La minoranza si attende però un altro livello di accettazione relazionale poiché vorrebbe che la maggioranza si “facesse simile” ovvero conformasse lo stile di vita al messaggio, anche di sofferenza, di cui la minoranza è portatrice. L’attesa ingenua della minoranza è quella di poter essere maggioranza per ottenere un’identità collettiva che sazi il bisogno di riconoscimento” (cfr. Ipocrisia e politically correct, www.prepos.com).

Come dire che il processo di cambiamento socio – relazionale è, nei fatti, fermo alla sua funzione propagandistica. Occorre, dunque, una riflessione sugli ambiti mediante i quali si realizza il processo di innovazione nella direzione in questione.

Sono i processi di relazione e comunicazione gli ambiti in cui è possibile cogliere i motivi che determinano l’efficacia della persuasione volta all’innovazione.

Forte attenzione a tali processi è data da Serge Moscovici e dagli interpreti dell’influenza minoritaria. Sono messi in luce due aspetti del comportamento comunicativo: quello strumentale, che concerne “le qualità proprie di ciò che viene comunicato”, e quello simbolico, “riferibile alle caratteristiche che vengono riconosciute al soggetto minoritario in conseguenza del suo comportamento” (cfr. L’influenza minoritaria|Psicologia sociale, https://psicosociale2011edu.wordpress.com). Basilare è lo ‘stile’, la ‘consistenza’ dei comportamenti della minoranza a difesa e a sostegno della propria posizione. Attraverso il noto esperimento della “torre di controllo” è messa in luce la forza persuasiva della sola persistenza sistematica di un qualsivoglia giudizio. I membri di un gruppo non sono solo passibili di influenza dall’esterno, ma sono anche in grado di influenzare la collettività di appartenenza, innescando processi di innovazione e cambiamento.

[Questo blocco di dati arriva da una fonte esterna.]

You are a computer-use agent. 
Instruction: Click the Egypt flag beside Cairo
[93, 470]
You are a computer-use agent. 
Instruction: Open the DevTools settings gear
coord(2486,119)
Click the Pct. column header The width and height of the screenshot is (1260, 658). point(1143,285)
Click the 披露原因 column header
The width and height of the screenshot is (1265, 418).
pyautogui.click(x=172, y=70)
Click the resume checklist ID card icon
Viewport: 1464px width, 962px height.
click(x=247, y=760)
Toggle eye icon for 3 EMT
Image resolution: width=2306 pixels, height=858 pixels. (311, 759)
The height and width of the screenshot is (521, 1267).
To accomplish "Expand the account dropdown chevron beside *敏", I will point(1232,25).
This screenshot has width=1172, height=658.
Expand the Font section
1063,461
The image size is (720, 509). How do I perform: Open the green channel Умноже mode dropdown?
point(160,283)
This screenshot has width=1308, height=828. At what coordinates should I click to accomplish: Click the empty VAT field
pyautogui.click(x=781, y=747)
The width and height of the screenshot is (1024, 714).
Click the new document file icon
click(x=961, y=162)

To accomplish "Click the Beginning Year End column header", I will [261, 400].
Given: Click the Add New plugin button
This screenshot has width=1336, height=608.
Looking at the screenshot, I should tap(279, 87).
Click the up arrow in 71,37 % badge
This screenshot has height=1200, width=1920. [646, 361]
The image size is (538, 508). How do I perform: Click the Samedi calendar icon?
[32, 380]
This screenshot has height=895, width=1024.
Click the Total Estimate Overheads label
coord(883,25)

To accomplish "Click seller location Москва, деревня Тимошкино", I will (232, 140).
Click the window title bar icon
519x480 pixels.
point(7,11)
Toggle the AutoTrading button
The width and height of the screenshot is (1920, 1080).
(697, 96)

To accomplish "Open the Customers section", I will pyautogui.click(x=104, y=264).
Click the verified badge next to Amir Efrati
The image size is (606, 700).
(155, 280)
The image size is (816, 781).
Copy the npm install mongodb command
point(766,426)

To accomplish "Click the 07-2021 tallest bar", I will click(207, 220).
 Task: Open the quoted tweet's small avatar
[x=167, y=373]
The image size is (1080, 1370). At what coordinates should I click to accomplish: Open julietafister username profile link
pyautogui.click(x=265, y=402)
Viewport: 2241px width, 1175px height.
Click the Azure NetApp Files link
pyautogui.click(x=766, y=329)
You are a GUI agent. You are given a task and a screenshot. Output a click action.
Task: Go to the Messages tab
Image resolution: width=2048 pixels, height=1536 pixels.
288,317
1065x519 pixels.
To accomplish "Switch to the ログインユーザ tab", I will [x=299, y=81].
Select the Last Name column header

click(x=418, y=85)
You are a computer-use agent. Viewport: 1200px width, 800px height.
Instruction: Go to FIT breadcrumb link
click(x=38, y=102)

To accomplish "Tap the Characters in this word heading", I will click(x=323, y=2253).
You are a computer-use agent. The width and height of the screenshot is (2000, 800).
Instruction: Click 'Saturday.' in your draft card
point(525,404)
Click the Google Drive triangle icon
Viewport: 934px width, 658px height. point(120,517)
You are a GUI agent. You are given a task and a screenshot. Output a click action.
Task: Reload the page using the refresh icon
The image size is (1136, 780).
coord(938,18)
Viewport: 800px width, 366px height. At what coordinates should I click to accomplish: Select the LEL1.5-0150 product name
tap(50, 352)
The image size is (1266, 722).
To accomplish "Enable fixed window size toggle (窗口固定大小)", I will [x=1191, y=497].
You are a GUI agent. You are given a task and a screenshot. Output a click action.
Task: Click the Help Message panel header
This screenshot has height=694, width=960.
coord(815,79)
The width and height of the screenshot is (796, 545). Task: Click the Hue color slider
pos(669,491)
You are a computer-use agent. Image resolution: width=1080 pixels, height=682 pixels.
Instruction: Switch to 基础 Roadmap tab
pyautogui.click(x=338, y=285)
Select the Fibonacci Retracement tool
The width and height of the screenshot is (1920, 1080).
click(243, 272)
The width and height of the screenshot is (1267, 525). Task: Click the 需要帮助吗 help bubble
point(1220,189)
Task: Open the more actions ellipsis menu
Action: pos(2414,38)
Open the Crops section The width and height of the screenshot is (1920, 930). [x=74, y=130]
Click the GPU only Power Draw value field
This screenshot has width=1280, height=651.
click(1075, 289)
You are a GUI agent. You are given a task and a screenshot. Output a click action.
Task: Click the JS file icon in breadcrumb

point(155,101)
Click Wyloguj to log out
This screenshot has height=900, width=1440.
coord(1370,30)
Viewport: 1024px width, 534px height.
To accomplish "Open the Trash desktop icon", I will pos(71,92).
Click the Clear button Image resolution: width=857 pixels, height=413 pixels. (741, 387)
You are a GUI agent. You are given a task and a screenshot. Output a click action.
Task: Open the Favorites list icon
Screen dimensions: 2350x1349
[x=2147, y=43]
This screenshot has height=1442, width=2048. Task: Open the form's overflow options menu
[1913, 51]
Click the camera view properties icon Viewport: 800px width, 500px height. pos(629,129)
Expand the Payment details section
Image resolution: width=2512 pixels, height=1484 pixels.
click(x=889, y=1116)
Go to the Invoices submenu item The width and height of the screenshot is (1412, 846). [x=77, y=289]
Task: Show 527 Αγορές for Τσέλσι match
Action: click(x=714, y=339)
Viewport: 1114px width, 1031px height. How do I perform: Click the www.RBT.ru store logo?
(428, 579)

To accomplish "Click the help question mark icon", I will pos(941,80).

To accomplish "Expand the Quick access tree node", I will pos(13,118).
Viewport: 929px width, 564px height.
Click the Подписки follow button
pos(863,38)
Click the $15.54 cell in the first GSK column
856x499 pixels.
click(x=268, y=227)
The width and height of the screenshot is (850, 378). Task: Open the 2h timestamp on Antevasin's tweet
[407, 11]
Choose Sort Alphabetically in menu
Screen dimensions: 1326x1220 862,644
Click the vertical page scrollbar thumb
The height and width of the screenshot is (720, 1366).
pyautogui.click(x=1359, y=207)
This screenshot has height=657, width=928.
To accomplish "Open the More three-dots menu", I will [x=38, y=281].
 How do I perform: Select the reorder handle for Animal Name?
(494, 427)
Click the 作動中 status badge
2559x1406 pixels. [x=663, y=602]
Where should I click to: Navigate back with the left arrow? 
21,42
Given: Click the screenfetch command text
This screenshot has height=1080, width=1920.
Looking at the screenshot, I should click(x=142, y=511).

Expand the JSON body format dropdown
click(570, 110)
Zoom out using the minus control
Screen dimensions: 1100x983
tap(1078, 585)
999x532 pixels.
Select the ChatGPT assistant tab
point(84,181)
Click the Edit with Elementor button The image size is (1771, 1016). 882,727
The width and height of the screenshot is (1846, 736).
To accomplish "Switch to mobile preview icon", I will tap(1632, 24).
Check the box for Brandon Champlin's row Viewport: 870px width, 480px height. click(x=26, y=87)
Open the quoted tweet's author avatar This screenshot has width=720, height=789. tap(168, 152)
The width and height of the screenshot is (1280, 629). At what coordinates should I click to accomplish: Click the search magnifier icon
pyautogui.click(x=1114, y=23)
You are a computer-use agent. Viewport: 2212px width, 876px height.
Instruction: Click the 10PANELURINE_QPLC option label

Certo è che il linguaggio, soprattutto quello dei mass media, ha avuto un’influenza determinante nella lotta di potere tra maggioranza e minoranza, con un perspicuo impatto – mediante propaganda, pubblicità, ecc. – su determinate fasce sociali.

“… una volta che ci si orienta verso la posizione della minoranza, non cambiano solo i giudizi pubblici ma anche le percezioni per così dire interne, le credenze e le convinzioni più profonde” (cfr. L’influenza minoritaria|Psicologia sociale, https://psicosociale2011edu.wordpress.com).

Un’estensione della teoria dell’influenza minoritaria è la teoria di Nemeth, che considera anche il modo in cui il dissenso minoritario condiziona le persone nel pensare ad una tematica in modo diverso.

Le persone esposte all’influenza minoritaria si impegnano in un’attività di pensiero divergente per cui invece di adottare semplicemente posizioni minoritarie, cercano e scoprono soluzioni alternative, diverse da quelle direttamente proposte dalla minoranza, soluzioni nuove che senza la sua influenza non sarebbero state scoperte” (cfr. L’influenza minoritaria|Psicologia sociale, https://psicosociale2011edu.wordpress.com).

È  un interessante spunto di riflessione il fatto che l’‘effetto divergenza’ evidenziato da Nemeth “è favorito nelle situazioni in cui il contesto (quando vige la norma sociale di originalità o di innovazione), il compito o il tipo di stimolo (la presenza di una minoranza) sollecitano le persone a pensare e ad agire in modo autonomo, assumendo posizioni personali o esprimendo idee nuove o originali” (cfr. L’influenza minoritaria|Psicologia sociale, https://psicosociale2011edu.wordpress.com).

Il linguaggio non offensivo è certamente uno strumento di convivenza civile, sebbene si limiti a cambiare la ‘forma’, più che a realizzare interrelazioni equilibrate e proficue fra le persone.  Del resto, sebbene la forma non coincida con il contenuto, certamente ne esprime l’urgenza.